Nominated for a 2006 Gerald Loeb award. http://www.anderson.ucla.edu/x14963.xml
“Taxes and Terrorism” by Glenn R. Simpson, The Wall Street Journal
“As Europe Cuts Corporate Tax, Pressure Rises on U.S. to Follow”
“Arab Bank’s Link to Terrorism Poses Dilemma for U.S. Policy” (Part I)
“Arab Bank’s Link to Terrorism Poses Dilemma for U.S. Policy”(Part II)
“Government Probes Tax Shelters Used to Shield Stock-Option Gains” (Part I)
“Government Probes Tax Shelters Used to Shield Stock-Option Gains” (Part II)
“Irish Subsidiary Lets Microsoft Slash Taxes in U.S. and Europe” (Part I)
“Irish Subsidiary Lets Microsoft Slash Taxes in U.S. and Europe” (Part II)
“ABN Amro to Pay $80 Million Fine Over Iran, Libya” (Part I)
“ABN Amro to Pay $80 Million Fine Over Iran, Libya” (Part II)
“How Top Dutch Bank Plunged Into a World of Shadowy Money” (Part I)
“How Top Dutch Bank Plunged Into a World of Shadowy Money” (Part II)
June 30th, 2006 at 4:05 am
“The only thing I oppose is supporting the Times through online reading.
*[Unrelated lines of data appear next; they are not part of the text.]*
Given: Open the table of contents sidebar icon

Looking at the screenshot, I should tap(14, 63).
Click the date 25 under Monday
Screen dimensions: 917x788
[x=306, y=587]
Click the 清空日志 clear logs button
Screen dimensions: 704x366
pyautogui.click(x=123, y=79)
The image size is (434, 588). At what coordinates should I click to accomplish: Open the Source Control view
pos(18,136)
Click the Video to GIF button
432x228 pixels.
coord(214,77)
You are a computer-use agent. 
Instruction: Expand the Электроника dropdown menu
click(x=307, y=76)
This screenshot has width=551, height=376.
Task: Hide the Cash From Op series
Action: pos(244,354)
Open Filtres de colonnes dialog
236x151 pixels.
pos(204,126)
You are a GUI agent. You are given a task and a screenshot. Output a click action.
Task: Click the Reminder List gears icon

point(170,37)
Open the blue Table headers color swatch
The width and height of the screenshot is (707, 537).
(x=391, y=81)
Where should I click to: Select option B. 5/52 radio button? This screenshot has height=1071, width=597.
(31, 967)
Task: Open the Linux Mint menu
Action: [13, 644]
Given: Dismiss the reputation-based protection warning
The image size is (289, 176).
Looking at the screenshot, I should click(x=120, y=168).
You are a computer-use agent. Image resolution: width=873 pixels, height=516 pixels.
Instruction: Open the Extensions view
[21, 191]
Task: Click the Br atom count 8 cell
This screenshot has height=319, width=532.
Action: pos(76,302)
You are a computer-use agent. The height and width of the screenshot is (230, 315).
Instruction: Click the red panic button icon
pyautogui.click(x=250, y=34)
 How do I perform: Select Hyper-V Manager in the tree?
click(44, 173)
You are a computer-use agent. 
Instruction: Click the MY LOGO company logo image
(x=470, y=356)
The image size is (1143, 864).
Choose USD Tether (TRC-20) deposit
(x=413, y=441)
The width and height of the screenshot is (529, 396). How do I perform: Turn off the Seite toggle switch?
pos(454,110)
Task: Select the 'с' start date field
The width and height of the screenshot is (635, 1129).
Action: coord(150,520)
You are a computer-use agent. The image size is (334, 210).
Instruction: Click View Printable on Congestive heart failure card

The papers are currently dying on the vine and have been attempting inroads into Internet ventures. Blogs, polls, offers and of course updated content. I actually fear the idea of driving hundreds of readers to support the paper with repetitive clicks. And I can’t say for sure, but hitting ‘close’ on a popup may provide Sales with important cumulative numbers.”
The only thing they get from my visit to their site is a bandwidth bill. I haver blocked every ad, every cookie and if I need to log in to read a story, I just take keywords and pop them into Google because some subscriber somewhere has likely blogged the article already. :)
Every time I visit *ANY* major newspaper site, I cost them money. My Adblock settings file is huge.
June 30th, 2006 at 5:46 am
From Patterico:
“This, by the way, may be one reason that the Administration is showing no visible signs of wanting to prosecute the newspapers: the information published by the papers had apparently been declassified before publication.”
It’s less bad in context. Read the whole post. But it does look as though we have been defending the honor of a complacent cuckold.